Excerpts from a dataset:
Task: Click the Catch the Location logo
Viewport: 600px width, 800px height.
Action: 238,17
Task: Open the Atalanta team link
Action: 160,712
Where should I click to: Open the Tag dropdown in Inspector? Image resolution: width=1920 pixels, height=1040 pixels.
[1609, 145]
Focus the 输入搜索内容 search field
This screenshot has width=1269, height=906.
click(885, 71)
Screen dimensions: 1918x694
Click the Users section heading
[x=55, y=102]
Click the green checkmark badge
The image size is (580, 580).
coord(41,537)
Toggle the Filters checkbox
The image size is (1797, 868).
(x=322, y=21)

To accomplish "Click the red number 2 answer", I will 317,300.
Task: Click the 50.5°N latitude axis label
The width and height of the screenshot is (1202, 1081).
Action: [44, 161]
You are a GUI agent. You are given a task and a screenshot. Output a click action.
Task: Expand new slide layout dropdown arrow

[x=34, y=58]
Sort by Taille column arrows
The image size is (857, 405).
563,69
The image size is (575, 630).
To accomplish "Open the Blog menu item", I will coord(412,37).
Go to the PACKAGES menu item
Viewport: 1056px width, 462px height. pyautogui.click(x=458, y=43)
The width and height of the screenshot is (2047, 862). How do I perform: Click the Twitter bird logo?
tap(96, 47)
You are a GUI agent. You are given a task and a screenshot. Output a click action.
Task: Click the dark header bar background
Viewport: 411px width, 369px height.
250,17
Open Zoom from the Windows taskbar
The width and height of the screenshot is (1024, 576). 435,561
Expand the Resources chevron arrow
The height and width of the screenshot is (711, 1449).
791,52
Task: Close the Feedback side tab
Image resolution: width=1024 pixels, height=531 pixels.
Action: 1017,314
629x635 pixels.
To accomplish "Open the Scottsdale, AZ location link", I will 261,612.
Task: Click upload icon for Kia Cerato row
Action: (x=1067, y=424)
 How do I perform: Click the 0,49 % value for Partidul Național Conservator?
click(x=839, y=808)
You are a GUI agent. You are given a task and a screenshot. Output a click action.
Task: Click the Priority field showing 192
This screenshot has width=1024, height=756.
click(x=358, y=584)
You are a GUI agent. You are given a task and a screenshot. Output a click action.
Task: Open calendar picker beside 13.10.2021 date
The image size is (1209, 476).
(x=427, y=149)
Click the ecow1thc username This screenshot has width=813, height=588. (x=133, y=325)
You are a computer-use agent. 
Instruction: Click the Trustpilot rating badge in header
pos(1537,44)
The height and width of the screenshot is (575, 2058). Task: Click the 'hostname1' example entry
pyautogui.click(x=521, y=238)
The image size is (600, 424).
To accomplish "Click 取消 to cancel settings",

■ Task statement ■
All lines above from the one holding "Viewport: 600px width, 800px height." to the one holding "The image size is (575, 630).", inclusive, are to be copied exactly; no other line is wanted.

■ Task answer ■
Viewport: 600px width, 800px height.
Action: 238,17
Task: Open the Atalanta team link
Action: 160,712
Where should I click to: Open the Tag dropdown in Inspector? Image resolution: width=1920 pixels, height=1040 pixels.
[1609, 145]
Focus the 输入搜索内容 search field
This screenshot has width=1269, height=906.
click(885, 71)
Screen dimensions: 1918x694
Click the Users section heading
[x=55, y=102]
Click the green checkmark badge
The image size is (580, 580).
coord(41,537)
Toggle the Filters checkbox
The image size is (1797, 868).
(x=322, y=21)

To accomplish "Click the red number 2 answer", I will 317,300.
Task: Click the 50.5°N latitude axis label
The width and height of the screenshot is (1202, 1081).
Action: [44, 161]
You are a GUI agent. You are given a task and a screenshot. Output a click action.
Task: Expand new slide layout dropdown arrow

[x=34, y=58]
Sort by Taille column arrows
The image size is (857, 405).
563,69
The image size is (575, 630).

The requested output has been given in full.